Start Passage shown

Anybody who deals in the evil trade of heroin deserves the full rigour of the law.

Sinn Féin Councillor Christy Burke on the conviction of his cousin for heroin dealing.

 


Today's was a positive engagement.

Gerry Adams after meeting Tony Blair. Thursday 12 March.

 


A cloud on the horizon of the major Dáil parties came in the shape of Sinn Féin's showing. The party's high-profile performance within the Northern Ireland talks process was clearly impacting on public opinion south of the border, as well as making life extremely uncomfortable for the SDLP.

Denis Coughlan, the Irish Times Chief Political Correspondent, after the two Leinster House by-elections. 13 March.

 


The RUC Inner Force - which was in turn, controlled by an elite corps of RUC officers, the Inner Circle - routinely assisted the loyalist death squads to assassinate republicans and Catholics whom the committee had selected for eliminations.

End Passage shown

Jobs
[1] Which people are named in the quotations above?
[2] Could you reproduce the quotations between "Denis Coughlan, the" and "selected for eliminations.", inclusive, substituting "elections" for "by-elections"?

Start Data

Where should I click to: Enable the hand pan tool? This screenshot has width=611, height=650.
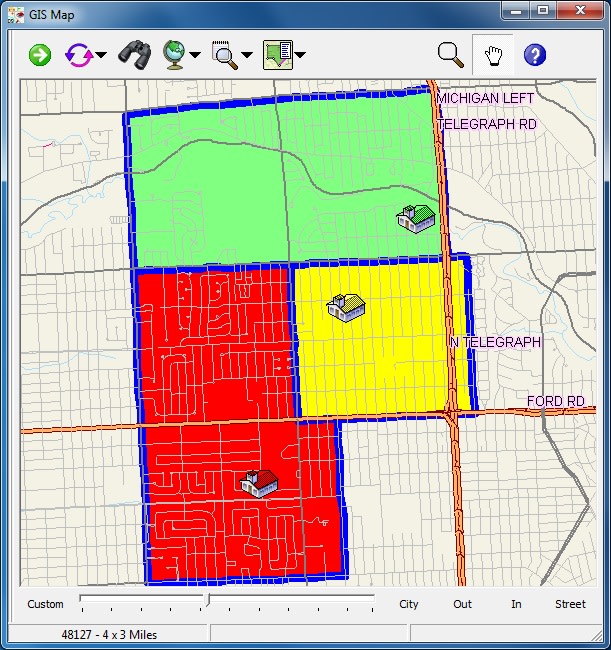tap(493, 54)
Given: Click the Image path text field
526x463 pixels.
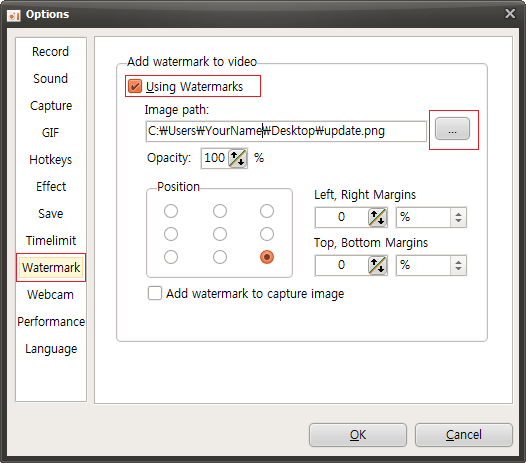Looking at the screenshot, I should point(286,131).
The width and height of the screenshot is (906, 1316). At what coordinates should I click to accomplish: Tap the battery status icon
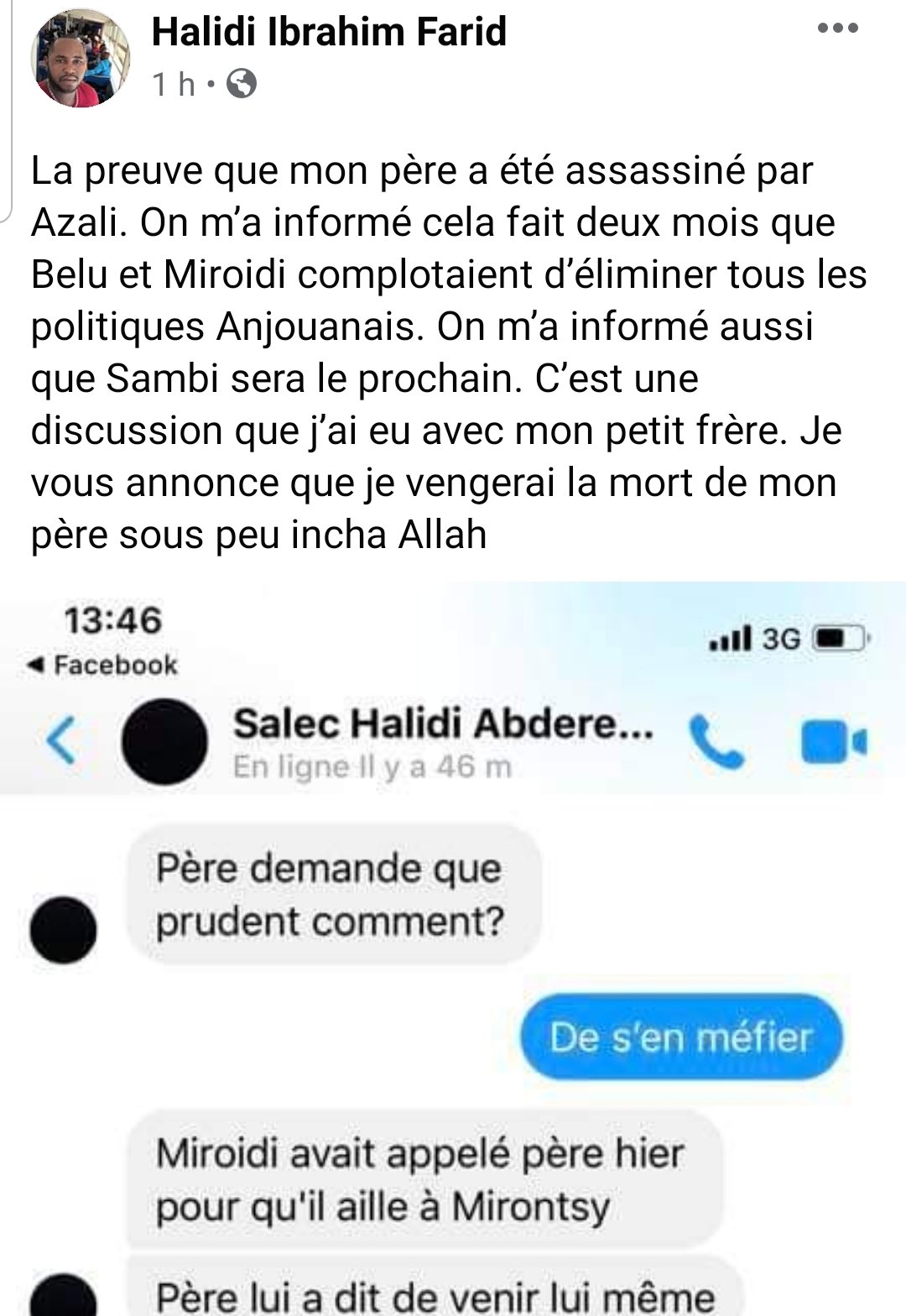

End Data

Task results
[1] Christy Burke, Gerry Adams, Tony Blair, Denis Coughlan

[2]
Denis Coughlan, the Irish Times Chief Political Correspondent, after the two Leinster House elections. 13 March.

 


The RUC Inner Force - which was in turn, controlled by an elite corps of RUC officers, the Inner Circle - routinely assisted the loyalist death squads to assassinate republicans and Catholics whom the committee had selected for eliminations.